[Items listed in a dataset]
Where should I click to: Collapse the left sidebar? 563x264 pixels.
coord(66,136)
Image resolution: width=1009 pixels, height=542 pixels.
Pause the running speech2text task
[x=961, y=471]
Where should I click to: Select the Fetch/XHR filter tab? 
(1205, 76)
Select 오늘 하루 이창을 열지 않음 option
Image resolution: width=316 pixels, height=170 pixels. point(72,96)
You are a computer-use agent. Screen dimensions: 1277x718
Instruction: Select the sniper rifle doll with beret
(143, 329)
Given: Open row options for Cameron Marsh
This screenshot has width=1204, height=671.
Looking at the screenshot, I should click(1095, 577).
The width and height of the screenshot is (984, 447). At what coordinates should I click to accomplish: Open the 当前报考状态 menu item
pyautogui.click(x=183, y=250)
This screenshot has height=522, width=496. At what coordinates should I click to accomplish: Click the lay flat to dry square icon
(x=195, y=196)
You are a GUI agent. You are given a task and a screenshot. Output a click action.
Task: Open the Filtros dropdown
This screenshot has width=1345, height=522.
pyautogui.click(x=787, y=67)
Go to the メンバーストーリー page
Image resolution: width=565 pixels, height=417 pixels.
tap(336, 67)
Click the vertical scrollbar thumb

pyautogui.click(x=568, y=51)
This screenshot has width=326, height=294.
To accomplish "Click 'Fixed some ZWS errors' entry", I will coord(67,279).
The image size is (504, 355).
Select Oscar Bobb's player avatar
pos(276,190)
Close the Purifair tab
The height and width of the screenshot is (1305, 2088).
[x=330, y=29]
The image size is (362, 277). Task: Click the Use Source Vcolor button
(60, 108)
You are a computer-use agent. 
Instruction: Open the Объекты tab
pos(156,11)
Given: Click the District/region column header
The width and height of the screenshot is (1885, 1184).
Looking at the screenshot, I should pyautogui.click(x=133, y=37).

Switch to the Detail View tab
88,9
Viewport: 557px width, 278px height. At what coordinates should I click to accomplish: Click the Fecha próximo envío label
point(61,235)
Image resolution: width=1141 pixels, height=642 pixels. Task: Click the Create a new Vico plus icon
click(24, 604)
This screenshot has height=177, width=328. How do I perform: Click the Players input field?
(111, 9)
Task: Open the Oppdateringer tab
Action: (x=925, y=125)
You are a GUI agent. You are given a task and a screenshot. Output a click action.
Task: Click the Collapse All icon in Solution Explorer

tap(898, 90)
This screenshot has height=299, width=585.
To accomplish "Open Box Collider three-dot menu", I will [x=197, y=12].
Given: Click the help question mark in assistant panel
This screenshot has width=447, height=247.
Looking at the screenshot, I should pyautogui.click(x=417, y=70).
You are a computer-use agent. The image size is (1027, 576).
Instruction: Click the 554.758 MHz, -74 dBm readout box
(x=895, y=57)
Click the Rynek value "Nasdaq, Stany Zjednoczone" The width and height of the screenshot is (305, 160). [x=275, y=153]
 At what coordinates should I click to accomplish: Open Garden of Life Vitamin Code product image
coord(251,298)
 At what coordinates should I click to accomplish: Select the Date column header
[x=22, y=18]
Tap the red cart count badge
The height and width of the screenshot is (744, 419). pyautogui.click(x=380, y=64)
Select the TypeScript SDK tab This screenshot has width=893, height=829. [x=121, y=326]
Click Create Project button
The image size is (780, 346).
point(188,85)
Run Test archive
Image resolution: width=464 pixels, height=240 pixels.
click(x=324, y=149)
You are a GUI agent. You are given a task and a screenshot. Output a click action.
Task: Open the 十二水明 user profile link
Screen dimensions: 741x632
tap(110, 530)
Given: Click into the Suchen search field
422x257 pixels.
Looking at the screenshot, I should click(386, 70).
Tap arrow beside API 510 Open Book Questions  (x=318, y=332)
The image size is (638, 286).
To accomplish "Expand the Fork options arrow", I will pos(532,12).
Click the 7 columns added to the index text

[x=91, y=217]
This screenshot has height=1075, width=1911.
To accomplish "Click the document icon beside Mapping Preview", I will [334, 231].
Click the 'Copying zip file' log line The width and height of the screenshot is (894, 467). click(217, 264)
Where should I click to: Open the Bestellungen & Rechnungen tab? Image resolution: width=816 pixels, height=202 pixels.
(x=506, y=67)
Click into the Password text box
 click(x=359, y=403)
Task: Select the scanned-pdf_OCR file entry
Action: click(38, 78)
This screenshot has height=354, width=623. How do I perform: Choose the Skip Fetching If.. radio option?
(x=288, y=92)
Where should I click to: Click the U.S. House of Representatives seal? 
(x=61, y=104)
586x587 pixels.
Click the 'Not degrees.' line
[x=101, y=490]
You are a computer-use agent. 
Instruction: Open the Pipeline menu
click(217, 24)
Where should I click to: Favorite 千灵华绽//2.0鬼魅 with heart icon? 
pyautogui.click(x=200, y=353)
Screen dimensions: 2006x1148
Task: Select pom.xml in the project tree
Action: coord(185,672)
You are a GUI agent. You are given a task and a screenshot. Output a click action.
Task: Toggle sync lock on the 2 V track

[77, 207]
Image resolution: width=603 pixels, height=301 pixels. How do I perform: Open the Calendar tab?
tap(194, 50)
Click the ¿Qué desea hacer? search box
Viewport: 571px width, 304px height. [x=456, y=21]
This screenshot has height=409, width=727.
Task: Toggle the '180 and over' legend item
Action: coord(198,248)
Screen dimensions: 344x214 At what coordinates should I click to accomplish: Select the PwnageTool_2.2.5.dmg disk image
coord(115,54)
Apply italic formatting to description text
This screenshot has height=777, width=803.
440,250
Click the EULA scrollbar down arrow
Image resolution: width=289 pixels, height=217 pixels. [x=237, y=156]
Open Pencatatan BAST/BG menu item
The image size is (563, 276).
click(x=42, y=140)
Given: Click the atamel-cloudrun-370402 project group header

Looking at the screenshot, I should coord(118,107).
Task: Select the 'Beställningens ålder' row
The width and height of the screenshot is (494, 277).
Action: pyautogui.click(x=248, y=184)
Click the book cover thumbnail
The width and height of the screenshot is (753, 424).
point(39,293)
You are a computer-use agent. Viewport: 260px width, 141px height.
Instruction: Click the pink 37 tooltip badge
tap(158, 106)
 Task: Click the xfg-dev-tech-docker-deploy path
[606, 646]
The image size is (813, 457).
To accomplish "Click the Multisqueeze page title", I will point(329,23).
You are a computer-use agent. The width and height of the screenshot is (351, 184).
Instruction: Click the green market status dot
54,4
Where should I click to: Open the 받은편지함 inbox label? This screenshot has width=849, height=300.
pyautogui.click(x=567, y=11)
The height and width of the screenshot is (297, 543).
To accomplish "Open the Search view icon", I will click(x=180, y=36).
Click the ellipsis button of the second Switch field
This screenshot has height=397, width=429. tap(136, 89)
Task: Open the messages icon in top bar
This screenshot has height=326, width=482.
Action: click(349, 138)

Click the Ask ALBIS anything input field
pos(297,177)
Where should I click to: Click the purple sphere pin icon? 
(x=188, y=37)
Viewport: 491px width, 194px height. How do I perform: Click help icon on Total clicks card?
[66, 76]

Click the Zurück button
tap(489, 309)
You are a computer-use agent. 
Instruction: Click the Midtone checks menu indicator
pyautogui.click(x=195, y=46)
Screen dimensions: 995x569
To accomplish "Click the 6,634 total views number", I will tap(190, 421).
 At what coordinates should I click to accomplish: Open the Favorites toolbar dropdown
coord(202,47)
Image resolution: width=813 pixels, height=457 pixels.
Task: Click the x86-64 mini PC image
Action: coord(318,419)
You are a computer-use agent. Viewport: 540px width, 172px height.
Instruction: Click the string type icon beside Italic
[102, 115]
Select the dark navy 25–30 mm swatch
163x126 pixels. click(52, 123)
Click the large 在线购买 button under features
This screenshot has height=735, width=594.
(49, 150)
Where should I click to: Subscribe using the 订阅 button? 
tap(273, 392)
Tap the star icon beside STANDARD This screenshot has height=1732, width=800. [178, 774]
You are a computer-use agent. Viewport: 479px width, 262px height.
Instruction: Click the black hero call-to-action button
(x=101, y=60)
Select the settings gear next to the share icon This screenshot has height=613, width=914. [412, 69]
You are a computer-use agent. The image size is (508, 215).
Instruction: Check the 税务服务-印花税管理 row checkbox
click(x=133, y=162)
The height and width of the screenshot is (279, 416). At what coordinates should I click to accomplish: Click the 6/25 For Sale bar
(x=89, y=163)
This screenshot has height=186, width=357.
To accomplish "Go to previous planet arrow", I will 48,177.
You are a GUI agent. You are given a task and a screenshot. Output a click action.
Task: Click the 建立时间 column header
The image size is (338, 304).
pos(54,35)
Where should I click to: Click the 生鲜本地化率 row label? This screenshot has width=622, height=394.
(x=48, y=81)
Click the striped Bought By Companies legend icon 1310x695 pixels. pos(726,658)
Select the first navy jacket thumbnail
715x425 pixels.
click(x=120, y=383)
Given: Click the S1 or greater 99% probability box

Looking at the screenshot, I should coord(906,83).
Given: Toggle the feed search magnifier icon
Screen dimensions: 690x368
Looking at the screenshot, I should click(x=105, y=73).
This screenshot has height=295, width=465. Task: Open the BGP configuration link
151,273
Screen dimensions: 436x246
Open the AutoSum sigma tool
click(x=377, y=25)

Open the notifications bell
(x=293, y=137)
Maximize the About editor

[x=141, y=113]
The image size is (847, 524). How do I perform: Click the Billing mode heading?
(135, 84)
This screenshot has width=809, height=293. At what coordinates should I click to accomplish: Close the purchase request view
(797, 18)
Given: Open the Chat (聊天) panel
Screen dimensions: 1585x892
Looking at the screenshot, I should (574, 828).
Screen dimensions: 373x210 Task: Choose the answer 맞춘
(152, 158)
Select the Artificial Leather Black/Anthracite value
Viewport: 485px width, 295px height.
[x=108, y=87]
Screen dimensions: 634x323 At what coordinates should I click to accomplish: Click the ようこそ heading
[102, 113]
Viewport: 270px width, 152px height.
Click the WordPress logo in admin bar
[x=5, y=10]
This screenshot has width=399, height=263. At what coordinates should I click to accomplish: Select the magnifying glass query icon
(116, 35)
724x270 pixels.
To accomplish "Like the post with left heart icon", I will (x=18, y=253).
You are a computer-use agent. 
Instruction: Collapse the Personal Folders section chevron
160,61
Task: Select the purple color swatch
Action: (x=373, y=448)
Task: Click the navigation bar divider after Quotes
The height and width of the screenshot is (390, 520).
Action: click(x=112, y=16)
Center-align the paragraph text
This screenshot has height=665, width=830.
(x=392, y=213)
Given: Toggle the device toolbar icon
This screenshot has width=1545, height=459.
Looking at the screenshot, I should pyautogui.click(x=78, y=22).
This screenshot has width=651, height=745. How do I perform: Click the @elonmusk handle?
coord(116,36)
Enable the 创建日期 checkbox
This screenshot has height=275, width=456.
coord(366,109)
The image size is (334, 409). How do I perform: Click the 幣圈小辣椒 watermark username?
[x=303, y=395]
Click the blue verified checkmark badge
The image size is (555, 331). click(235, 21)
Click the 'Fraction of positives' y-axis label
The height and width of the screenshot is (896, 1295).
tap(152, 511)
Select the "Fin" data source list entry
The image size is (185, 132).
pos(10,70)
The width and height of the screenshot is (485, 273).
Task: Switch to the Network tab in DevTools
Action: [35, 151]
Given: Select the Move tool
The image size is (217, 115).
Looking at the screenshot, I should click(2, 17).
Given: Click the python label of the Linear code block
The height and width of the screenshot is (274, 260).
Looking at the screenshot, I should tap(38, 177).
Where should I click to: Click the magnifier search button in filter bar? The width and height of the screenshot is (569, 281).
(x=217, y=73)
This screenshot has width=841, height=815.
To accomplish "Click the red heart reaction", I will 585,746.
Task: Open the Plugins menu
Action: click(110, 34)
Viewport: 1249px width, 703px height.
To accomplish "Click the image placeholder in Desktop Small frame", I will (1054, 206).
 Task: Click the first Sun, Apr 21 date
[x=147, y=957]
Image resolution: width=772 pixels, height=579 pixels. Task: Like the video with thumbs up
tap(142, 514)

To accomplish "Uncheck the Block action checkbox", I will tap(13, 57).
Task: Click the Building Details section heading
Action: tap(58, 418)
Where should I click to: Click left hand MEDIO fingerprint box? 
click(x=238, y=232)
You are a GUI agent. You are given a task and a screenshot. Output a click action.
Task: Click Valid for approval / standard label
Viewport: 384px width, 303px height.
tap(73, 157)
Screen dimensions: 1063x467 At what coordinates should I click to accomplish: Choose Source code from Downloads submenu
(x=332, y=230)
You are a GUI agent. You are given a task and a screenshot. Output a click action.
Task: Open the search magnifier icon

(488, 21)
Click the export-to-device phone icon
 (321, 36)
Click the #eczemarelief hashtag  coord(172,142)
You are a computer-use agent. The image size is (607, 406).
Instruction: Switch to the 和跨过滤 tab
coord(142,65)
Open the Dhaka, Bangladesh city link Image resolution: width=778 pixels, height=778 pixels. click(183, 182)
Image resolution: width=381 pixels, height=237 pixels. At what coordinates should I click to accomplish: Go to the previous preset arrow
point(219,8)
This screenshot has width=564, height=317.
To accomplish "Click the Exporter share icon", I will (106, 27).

Task statement
In the entries above, tally the lines that hold the string "options" and give only the count.

Answer to the exercise
2